I just don’t think Carroll has it in him to diminish Wilson in any way. The stories that came out for years about players in the Seahawks locker room being upset about how Wilson was treated relative to the rest of the team seemed so spiteful at the time, but may have been the voices of leaders speaking truth to power.
The grade for Carroll would be an emphatic Fail for this season if not for the play of the defense. He appears to have whiffed on OC, submitted to his QB by allowing him to return too soon, and made his usual set of game management errors.
The telltale sign of a coach who’s time has come is when you see the effort of players on the field drop, or you see the locker room devolve into bickering and infighting. We are not seeing that yet.
The effort is still excellent on defense. It is remarkable, really, that the group continues to fight and claw game after game while getting absolutely nothing from their offense. That is a credit to coaches and to the leaders like Bobby Wagner, Quandre Diggs, and Jamal Adams. I really do enjoy watching them play, even without any pass rush.
Sidney Jones is quietly having a strong season. Jordyn Brooks continues his up and down play, and had some great tackles in this one. Adams had another great game, and may find himself earning a Pro Bowl nod as a true safety in spite of all the jeers from Seahawks fans.
Add a pass rush to that group and you might have a top five defense. They are currently 6th in the NFL in points allowed even without the pass rush or any offensive assistance.
It is easy to paint everything with the same brush of hopelessness when things are going this poorly. That would be a mistake. The defense is absolutely playing above expectations for this season and do have pieces in place that could be here for years to come.
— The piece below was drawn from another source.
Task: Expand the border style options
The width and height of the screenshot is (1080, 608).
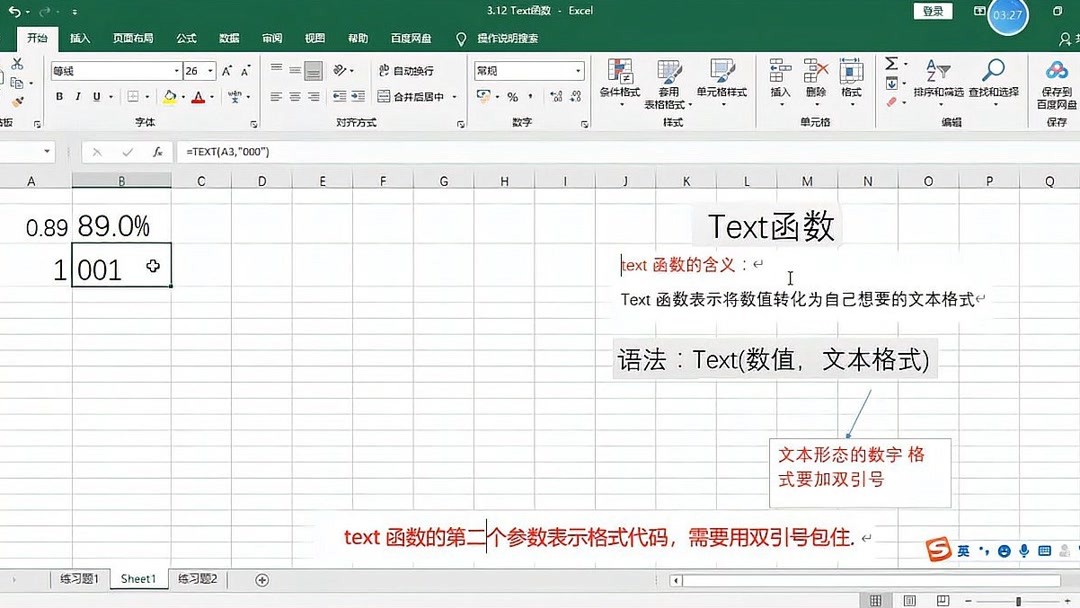Action: [x=148, y=96]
That matters when deciding how to rebuild this team into a contender. There are more parts here that could help contend than there were when Carroll came here in 2010.
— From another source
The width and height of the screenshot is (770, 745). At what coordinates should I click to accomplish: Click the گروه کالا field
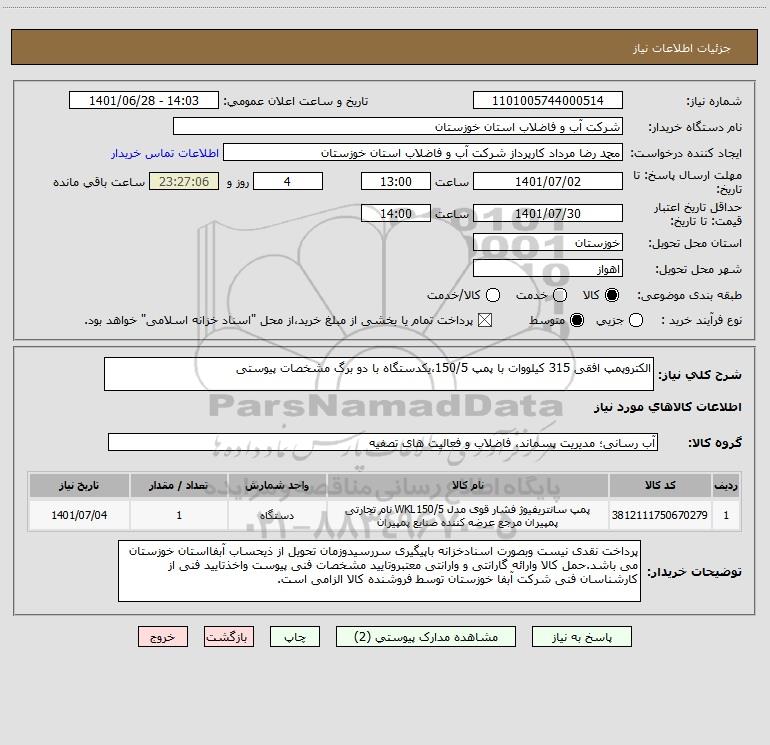[383, 442]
It remains difficult to prognosticate what will happen with Carroll after this season. The idea that someone with his mindset will just retire after his worst season in Seattle feels off. He left USC on a downturn, but did so for a chance to prove himself in the NFL with the philosophy he developed while at USC. He does not strike me as the person who would just quit or retire after a season like this.
I also have explained why I think it is unlikely that ownership would fire him a year after extending him. That leaves some other job coming open that pulls him away. The USC job is filled. Maybe another college job appeals to him, but that seems like a reach at this point. The most likely outcome is that he is back as your head coach next year, like it or not.
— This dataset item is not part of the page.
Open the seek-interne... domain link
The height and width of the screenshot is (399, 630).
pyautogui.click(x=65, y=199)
That most likely means Wilson forces a trade. Should he do that, a team like the Giants with two top ten picks this year could be logical trade partner, and allow the team to snag a fixture at offensive tackle and a top-flight pass rusher. The hole at quarterback would have to be filled through free agency or trade until the team could find its next young player to grow with.
That is the future. We are still in the falling phase. Our losses will sting more than our victories will soothe. There is sadness where there was once elation. There is ambivalence where there was once passion. Whether we are on a Ferris Wheel that rises after the fall or a lazy river that simply finds us back where we started infinitely is up to the ownership and the front office. I am here for the ride and eager to witness the moment when the fist pierces the wooden plank once again.